BEAM process  submit GPU command  return immediately
                                        
                              GPU processes work
                                        
                              callback/event later

You NEVER want the BEAM process waiting for GPU. This would block schedulers, cause latency spikes, and freeze the UI.

Polling Pattern

{:ok, cmd_id} = ExCubecl.submit("work")

result =
  Stream.iterate(0, &(&1 + 1))
  |> Enum.reduce_while(nil, fn _, _ ->
    case ExCubecl.poll(cmd_id) do
      {:ok, :pending} -> {:cont, nil}
      {:ok, :completed} -> {:halt, :ok}
      {:ok, :failed} -> {:halt, :error}
      {:error, r} -> {:halt, {:error, r}}
    end
  end)

Parallel GPU Work

# Submit multiple commands concurrently
{:ok, cmd_ids} =
  Enum.map(inputs, fn input ->
    {:ok, output} = ExCubecl.buffer(List.duplicate(0.0, 100), [100], :f32)
    {:ok, cmd_id} = ExCubecl.submit("process")
    {cmd_id, output}
  end)
  |> Enum.map(fn {cmd_id, _} -> cmd_id end)

# Wait for all
for cmd_id <- cmd_ids do
  :ok = ExCubecl.wait(cmd_id)
end

Pipeline Orchestration

Pipelines compose multiple GPU operations into a single executable graph.

Basic Pipeline

{:ok, pipeline} = ExCubecl.pipeline()

:ok = ExCubecl.pipeline_add(pipeline, "elementwise_add", [buf_a, buf_b], buf_out)
:ok = ExCubecl.pipeline_add(pipeline, "relu", [buf_out], buf_result)
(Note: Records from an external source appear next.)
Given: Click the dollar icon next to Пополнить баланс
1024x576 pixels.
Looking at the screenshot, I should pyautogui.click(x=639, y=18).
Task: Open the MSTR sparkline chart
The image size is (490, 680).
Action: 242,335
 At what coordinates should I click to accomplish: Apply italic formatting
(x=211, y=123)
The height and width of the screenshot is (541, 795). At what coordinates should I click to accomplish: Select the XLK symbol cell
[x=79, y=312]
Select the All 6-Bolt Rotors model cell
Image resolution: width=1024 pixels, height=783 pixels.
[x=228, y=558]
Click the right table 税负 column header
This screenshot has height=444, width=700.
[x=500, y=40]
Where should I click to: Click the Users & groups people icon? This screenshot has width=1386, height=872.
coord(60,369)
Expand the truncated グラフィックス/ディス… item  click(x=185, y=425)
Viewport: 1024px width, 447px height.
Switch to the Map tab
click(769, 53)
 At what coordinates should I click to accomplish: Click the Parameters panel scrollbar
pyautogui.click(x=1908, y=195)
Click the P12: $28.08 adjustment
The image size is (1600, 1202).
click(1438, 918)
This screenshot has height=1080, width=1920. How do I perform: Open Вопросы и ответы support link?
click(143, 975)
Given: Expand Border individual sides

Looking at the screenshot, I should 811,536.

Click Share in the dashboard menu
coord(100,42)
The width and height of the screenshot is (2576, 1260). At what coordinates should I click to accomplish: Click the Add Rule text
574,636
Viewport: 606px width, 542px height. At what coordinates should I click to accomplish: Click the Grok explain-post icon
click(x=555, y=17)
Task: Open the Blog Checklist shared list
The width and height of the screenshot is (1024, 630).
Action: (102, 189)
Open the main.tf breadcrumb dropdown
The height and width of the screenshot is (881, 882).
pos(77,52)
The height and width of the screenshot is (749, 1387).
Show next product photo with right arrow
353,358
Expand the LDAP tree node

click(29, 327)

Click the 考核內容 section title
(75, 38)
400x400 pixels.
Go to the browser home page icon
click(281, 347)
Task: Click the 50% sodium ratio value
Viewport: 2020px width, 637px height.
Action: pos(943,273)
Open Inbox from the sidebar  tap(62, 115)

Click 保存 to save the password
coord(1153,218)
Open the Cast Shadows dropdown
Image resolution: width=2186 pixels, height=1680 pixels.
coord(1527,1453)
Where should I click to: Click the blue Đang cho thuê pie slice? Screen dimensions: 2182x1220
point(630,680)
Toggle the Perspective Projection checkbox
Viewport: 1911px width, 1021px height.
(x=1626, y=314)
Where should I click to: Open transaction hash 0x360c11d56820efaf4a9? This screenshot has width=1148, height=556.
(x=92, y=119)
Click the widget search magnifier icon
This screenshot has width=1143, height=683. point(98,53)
{:ok, _cmd_ids} = ExCubecl.pipeline_run(pipeline)
:ok = ExCubecl.pipeline_free(pipeline)

Command Format

Pipeline commands are passed as structured arguments: kernel name, input buffer references, and output buffer reference.

Multi-Stage Pipeline

{:ok, input} = ExCubecl.buffer([1.0, 2.0, 3.0], [3], :f32)
{:ok, stage1} = ExCubecl.buffer([0.0, 0.0, 0.0], [3], :f32)
{:ok, stage2} = ExCubecl.buffer([0.0, 0.0, 0.0], [3], :f32)

{:ok, pipeline} = ExCubecl.pipeline()
:ok = ExCubecl.pipeline_add(pipeline, "elementwise_add", [input, input], stage1)
:ok = ExCubecl.pipeline_add(pipeline, "relu", [stage1], stage2)

{:ok, _cmd_ids} = ExCubecl.pipeline_run(pipeline)

{:ok, result} = ExCubecl.read(stage2)

:ok = ExCubecl.pipeline_free(pipeline)

Combining Async and Pipelines

Run an entire pipeline asynchronously:

{:ok, pipeline} = ExCubecl.pipeline()
:ok = ExCubecl.pipeline_add(pipeline, "gaussian_blur", [buf_in], buf_blur)
:ok = ExCubecl.pipeline_add(pipeline, "relu", [buf_blur], buf_out)

# Run pipeline synchronously (pipelines are already sequential on the GPU)
{:ok, _cmd_ids} = ExCubecl.pipeline_run(pipeline)
:ok = ExCubecl.pipeline_free(pipeline)